I speak in hyperbole, sarcasm, gross over exagerration and self deprecation. It’s my way of making light of the madness of my reality.
When I say that I live at the pool though I mean that – quite literally. We are there 7 days a week, most evenings for 3 hours at a time. My kids bathroom hasn’t been used in months, all their showers are taken at the pool. It’s not like they would use it anyways, for some reason everyone likes to congregate in our bathroom. I don’t get it. But that isn’t the point either.
I consider myself the “Norm” of our pool. I have a table. It is mine. My favorite table is the first one as you walk in the door. I picked it because I am lazy. This table is the first one I pass on my way in, I wouldn’t want to tax myself too much walking to table #2 and heaven forbid I walk the extra 20 feet to table #5. No, I am happy with my front and center table.
I am not a table bully. I happen to be a chronically early person. This promptness as I like to call it is a OCD of sorts. May be the only one I have but it is mine and I own it. Many hours of my life have been waisted waiting for things to start. I am good with that. Being late is too stressful. As a result of my “promptness” I am usually the first mom at the pool. Claiming my table is easy, I simply plop my handbag and magazines down and I own myself a piece of prime real estate. (Did I mention there is a power outlet right behind my table?)

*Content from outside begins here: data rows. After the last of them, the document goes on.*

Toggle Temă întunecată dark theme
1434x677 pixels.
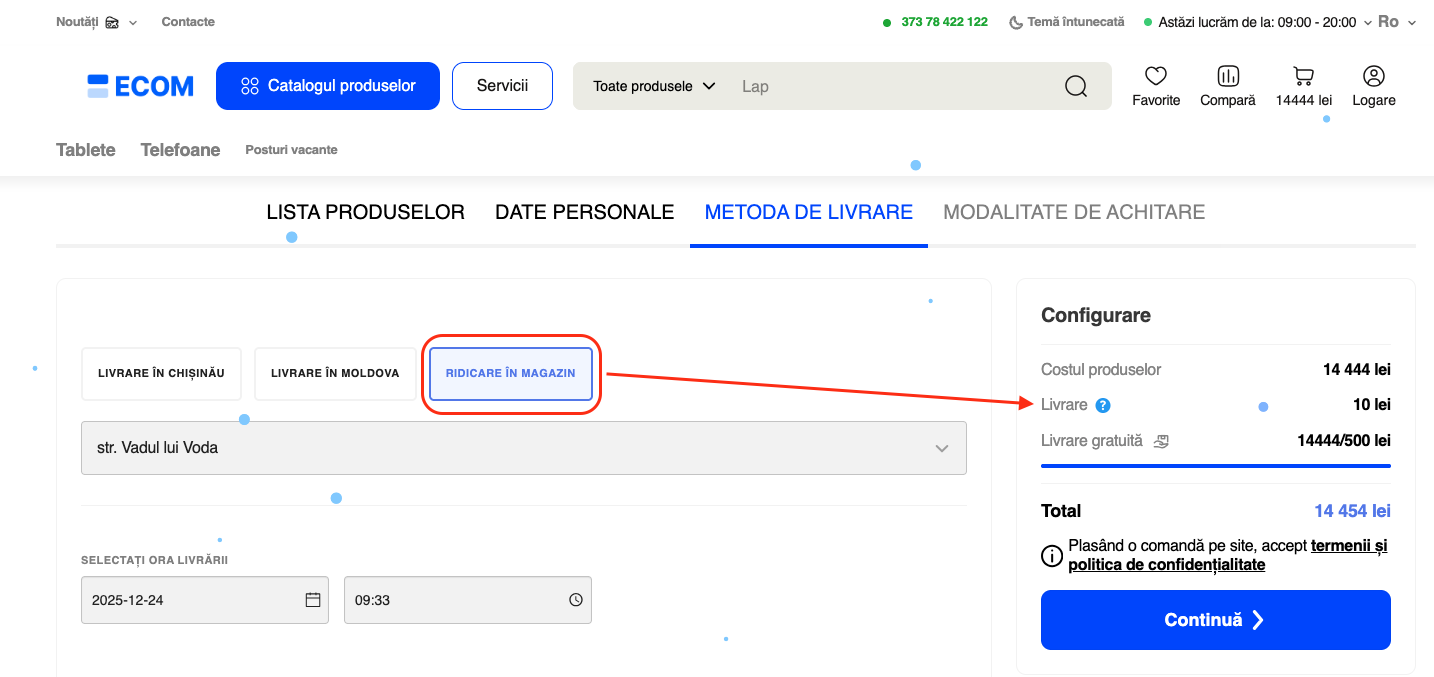point(1066,22)
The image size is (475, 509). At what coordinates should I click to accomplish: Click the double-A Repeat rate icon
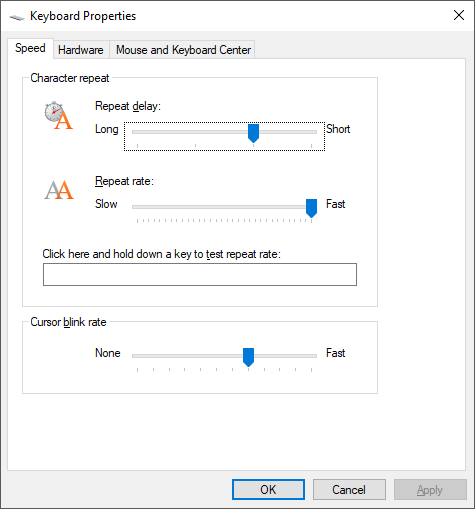(x=59, y=190)
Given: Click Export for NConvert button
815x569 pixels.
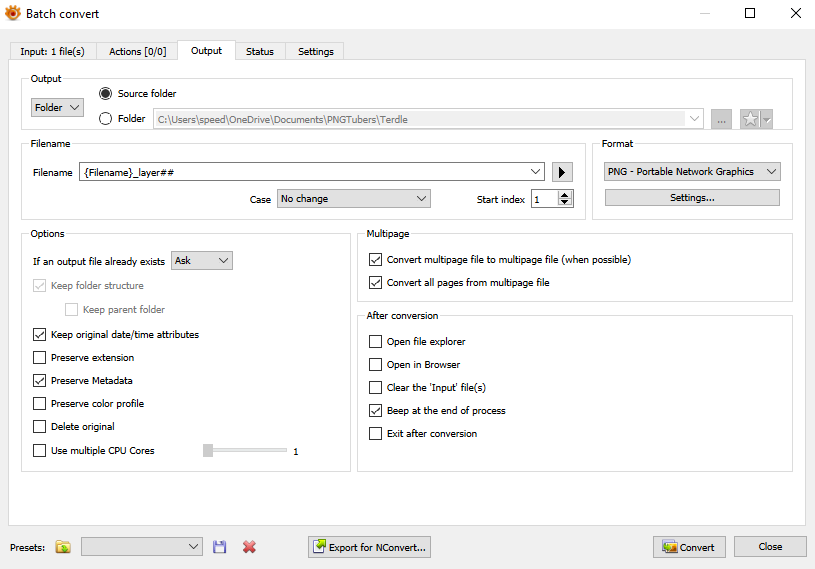Looking at the screenshot, I should coord(370,547).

Imagine my shock when I walked in the other day and there sat a man. With two of his children. Did he miss the memo? I sat there 7 days a week for a year buddy. Get up.
Any confrontation that I have with other people is in my head. Yeah, I am a wimp. Even my imaginary confrontation makes we want to cry. Not my thing. Besides, it isn’t really my table and no, I don’t really “live” at the pool. It just feels that way.
THIS is what I get for doing a drive by drop off and going to the store for one stupid loaf of bread. The end result – I had to sit on a couch. It wasn’t very comfy. My kids thought I was watching practice as the couches face the pool. And there were no seats available for my friends. It was torture. I also realized that “the people of the couches” talk about swimming. Torure. No one had the new Nordstrom catalog.
I am heading over early today. I am willing to arm wrestle him for it. Or maybe one of his kids, he could probably take me in arm wrestling.
I may be a bit territorial about my table but if you see me at it, feel free to join me. It isn’t an exclusive club, sitting with me that is…Anyone can join me, the more the merrier. I like my friends to be comfy in my home. (I wish we could figure out how to bring wine and get some yummy nachos delivered).